La transizione digitale nel settore ricettivo
Il ministero ha preferito questo sistema alle procedure di check-in da remoto, ritenute pericolose per la sicurezza della collettività. Nel mirino della circolare, bocciata dal giudice amministrativo, c’era l’identificazione degli ospiti realizzata mediante trasmissione informatica delle copie dei documenti e accesso negli alloggi con codice di apertura automatizzata o tramite installazione di key boxes all'ingresso.
Secondo il Viminale questo tipo di check-in elude l'identificazione personale degli ospiti al momento dell'accesso alla struttura, non garantisce la verifica della corrispondenza del documento al suo portatore e, quindi, viola l'articolo 109 testo unico delle leggi di pubblica sicurezza (TULPS).
In effetti, per legge, tutte le strutture ricettive, i locatori o sublocatori di immobili con contratti inferiori a 30 giorni possono alloggiare esclusivamente persone munite di documento di identità e con obbligo di comunicazione delle generalità degli ospiti alle questure. Ciò per permettere all’autorità di pubblica sicurezza di rintracciare le persone pregiudicate, sospette o ricercate eventualmente nascoste nelle strutture ricettive.
Tradito lo scopo della norma
Considerato questo obiettivo, il ministero ha affermato che la gestione automatizzata del check-in tradisce lo scopo della previsione del TULPS: in effetti, constata il Viminale, non si può escludere che, dopo l'invio dei documenti in via informatica, la struttura possa essere occupata da uno o più soggetti, le cui generalità restano ignote alla Questura.
La circolare, pertanto, ha confermato l'obbligo dei gestori di strutture ricettive di ogni genere di controllare l'identità degli ospiti mediante verifica de visu della corrispondenza tra persone alloggiate e documenti forniti, con successiva comunicazione alla Questura.
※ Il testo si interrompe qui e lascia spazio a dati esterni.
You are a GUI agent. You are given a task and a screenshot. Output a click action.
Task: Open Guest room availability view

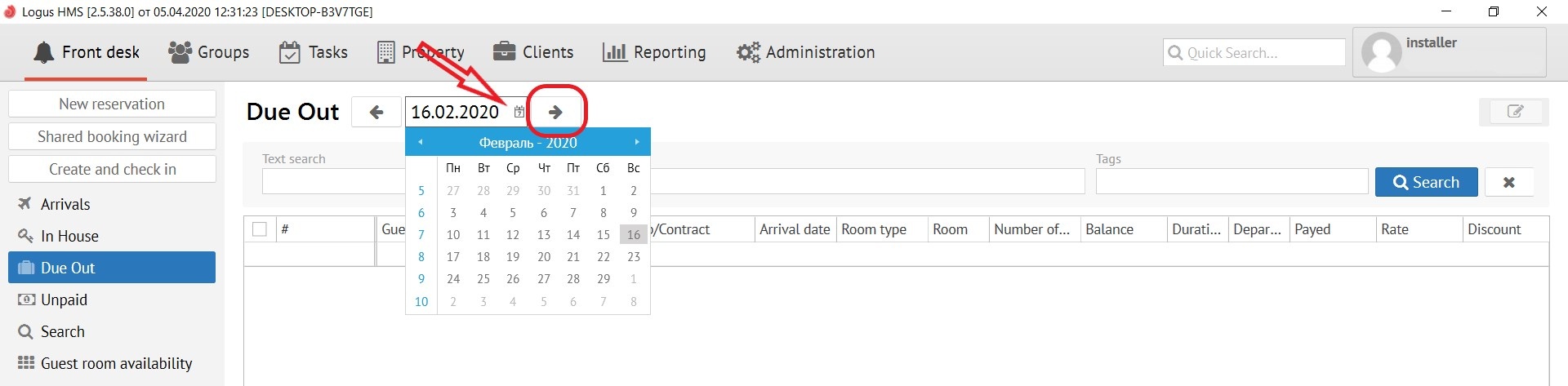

Un’associazione di categoria non ha gradito questa impostazione, ha presentato un ricorso per azzerare la circolare ed è riuscita nell’intento.
Tre motivazioni dal Tar
Il Tar ha dato tre motivazioni della sua decisione.
La prima riguarda l’eccessiva burocrazia derivante dal controllo faccia a faccia: questo sistema cozza contro il principio di riduzione degli adempimenti amministrativi abbracciato dal decreto-legge n. 201/2011, che ha semplificato la procedura di comunicazione alle questure prevista dall’articolo 109 del TULPS. In effetti, l’obbligo di vedere in faccia l’ospite costringe a tenere aperta una reception anche in orari notturni o all’alba.
La seconda ragione mette in luce che il controllo de visu non innalza di per sé la sicurezza: anche se c’è la consegna delle chiavi in presenza, altri soggetti non visti né identificati potrebbero entrare nella struttura. In sostanza, la circolare impone un adempimento non solo gravoso, ma anche inutile.
La terza ragione riguarda il fatto che nella circolare non si spiega il perché di questo appesantimento burocratico: per il Tar non basta, come fa la circolare, parlare genericamente di crisi internazionali o di eventi circoscritti a un solo territorio (come il Giubileo a Roma).
La verifica dell'identità a distanza
Per il Tar, dunque, il ministero avrebbe dovuto prendere in considerazione le modalità verifica dell’identità da remoto. Ed è proprio questo l’effetto della sentenza: non si tratta di annacquare l’accertamento dell’identità, ma di usare tecnologie per consentirne la verifica a distanza.